Content starts
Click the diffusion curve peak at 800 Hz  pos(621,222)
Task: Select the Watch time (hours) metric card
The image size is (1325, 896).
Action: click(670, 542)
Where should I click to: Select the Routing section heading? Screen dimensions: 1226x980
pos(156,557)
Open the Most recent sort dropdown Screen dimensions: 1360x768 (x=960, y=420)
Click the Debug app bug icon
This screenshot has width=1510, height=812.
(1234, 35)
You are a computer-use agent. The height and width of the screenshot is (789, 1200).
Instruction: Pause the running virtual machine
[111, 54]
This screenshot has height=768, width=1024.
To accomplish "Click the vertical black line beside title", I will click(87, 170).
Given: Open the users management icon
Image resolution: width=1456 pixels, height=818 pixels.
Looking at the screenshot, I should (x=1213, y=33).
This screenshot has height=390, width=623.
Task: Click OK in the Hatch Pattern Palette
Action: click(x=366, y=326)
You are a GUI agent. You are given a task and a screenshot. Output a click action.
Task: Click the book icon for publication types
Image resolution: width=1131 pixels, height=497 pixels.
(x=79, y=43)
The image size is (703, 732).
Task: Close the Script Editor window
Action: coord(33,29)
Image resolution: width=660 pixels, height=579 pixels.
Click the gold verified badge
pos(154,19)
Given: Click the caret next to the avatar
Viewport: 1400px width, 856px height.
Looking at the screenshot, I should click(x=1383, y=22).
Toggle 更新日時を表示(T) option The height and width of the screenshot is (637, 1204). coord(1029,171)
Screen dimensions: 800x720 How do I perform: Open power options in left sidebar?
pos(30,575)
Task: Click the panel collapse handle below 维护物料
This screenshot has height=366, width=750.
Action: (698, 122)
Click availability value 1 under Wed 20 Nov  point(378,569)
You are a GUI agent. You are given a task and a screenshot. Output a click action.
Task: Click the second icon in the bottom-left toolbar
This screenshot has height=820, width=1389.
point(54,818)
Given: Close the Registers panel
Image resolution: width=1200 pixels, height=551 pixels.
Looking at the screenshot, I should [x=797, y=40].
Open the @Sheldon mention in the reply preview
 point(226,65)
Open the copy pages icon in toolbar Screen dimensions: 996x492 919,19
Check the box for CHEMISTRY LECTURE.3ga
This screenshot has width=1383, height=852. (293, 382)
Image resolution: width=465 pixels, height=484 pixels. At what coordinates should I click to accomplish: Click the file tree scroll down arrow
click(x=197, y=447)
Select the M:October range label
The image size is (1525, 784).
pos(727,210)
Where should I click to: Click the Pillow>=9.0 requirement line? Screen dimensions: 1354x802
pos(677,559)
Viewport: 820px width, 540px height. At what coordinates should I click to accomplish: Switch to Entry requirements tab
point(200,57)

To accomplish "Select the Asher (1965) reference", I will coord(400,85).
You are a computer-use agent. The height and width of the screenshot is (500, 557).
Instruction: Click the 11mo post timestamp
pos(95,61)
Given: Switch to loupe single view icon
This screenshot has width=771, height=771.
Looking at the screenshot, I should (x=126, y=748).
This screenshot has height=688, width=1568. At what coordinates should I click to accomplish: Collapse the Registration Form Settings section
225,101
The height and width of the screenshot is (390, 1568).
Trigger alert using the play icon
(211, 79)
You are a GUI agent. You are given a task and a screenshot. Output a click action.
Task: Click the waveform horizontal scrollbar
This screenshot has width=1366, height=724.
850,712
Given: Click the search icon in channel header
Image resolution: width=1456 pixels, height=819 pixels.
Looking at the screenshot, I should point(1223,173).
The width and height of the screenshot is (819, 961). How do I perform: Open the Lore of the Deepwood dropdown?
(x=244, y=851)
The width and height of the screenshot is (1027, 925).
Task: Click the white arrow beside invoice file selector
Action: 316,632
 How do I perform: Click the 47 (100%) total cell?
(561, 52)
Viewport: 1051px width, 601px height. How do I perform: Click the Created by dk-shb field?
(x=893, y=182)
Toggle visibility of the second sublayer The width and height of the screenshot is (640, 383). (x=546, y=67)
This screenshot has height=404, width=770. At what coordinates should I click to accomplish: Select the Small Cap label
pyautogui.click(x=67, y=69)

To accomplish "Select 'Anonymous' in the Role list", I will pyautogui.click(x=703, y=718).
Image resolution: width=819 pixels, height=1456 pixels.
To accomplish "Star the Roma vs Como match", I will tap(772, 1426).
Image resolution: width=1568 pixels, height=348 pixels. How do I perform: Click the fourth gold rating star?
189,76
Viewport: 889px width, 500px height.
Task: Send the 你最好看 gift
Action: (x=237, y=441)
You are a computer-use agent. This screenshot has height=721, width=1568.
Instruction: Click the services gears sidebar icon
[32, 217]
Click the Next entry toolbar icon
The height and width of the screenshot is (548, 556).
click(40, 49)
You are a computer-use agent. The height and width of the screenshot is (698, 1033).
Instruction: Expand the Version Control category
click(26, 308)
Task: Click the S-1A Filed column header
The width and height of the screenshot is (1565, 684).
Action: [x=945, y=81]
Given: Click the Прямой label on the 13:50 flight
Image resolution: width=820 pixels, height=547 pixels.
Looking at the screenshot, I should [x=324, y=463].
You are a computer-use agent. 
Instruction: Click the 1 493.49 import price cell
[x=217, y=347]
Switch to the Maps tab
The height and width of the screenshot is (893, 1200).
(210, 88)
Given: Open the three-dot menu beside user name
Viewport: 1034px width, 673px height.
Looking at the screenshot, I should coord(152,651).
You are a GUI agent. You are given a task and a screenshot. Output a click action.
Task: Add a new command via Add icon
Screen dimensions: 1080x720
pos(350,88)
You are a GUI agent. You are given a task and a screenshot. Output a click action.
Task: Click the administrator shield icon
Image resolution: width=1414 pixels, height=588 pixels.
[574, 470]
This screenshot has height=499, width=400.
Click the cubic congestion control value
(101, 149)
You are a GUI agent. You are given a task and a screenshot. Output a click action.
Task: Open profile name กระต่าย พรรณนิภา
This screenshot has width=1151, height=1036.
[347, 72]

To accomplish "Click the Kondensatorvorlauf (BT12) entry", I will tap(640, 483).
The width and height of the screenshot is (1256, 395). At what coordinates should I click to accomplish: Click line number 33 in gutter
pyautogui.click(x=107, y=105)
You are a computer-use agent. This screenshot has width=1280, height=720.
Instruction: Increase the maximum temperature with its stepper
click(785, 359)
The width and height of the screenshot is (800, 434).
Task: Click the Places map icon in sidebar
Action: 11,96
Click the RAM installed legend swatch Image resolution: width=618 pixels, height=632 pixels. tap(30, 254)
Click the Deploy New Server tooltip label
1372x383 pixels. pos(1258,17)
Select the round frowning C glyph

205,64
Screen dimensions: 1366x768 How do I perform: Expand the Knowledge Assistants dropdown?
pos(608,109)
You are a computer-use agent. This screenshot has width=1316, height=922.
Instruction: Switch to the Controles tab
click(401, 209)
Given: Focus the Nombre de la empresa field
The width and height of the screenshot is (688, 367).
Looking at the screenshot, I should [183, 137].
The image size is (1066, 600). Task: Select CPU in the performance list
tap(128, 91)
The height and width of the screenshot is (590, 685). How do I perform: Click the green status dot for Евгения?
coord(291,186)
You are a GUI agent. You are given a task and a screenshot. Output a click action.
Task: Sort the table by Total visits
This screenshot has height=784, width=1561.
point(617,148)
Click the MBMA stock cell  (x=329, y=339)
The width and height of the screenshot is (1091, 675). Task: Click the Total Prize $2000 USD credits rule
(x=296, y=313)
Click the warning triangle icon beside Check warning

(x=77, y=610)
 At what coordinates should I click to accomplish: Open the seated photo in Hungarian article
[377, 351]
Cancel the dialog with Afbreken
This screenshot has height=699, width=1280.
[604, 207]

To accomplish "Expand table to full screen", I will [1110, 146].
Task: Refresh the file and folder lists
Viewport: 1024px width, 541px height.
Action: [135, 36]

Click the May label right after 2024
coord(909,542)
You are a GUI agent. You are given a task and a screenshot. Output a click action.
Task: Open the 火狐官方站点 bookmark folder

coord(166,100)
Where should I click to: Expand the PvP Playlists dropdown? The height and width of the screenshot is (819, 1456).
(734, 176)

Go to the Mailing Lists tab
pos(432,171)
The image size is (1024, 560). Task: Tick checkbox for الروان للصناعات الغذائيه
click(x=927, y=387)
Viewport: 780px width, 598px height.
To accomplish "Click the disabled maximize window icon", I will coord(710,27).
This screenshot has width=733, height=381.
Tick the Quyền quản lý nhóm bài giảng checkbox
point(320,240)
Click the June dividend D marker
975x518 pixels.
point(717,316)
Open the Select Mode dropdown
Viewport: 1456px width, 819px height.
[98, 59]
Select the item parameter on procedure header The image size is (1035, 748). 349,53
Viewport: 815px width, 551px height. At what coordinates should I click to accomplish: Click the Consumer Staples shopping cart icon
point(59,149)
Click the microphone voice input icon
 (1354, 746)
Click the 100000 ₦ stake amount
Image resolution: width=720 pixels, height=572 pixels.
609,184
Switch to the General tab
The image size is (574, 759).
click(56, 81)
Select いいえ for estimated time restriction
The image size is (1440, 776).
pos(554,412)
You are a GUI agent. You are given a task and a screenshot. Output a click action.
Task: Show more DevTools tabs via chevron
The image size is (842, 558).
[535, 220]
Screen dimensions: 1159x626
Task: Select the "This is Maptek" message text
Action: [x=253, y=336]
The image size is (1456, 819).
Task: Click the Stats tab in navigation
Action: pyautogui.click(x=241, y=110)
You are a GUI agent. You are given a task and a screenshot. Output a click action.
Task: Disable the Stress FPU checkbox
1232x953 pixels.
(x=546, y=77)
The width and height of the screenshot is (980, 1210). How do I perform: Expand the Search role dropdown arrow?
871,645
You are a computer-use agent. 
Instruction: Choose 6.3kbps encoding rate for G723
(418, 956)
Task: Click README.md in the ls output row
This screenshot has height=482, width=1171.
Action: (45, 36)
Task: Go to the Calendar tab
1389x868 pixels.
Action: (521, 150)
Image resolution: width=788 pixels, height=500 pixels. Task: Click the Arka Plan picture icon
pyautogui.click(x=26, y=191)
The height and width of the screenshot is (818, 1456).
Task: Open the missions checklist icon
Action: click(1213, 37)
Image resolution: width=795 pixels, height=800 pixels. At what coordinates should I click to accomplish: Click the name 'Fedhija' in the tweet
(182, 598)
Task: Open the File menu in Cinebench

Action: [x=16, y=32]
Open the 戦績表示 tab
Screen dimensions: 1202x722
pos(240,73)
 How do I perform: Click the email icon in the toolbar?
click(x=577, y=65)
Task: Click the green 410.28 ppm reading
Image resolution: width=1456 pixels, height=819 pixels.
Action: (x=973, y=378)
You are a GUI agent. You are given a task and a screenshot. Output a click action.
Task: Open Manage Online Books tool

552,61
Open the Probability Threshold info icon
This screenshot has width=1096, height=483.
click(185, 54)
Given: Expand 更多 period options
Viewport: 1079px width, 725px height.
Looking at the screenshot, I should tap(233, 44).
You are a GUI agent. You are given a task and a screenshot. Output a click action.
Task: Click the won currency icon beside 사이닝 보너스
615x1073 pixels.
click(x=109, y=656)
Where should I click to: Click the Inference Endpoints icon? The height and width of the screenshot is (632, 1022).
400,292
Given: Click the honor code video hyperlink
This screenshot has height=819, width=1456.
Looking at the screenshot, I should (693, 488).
Content ends
Problem statement -
Your answer should be one number: how many lines in the preceding listing hold "second".

Your response -
2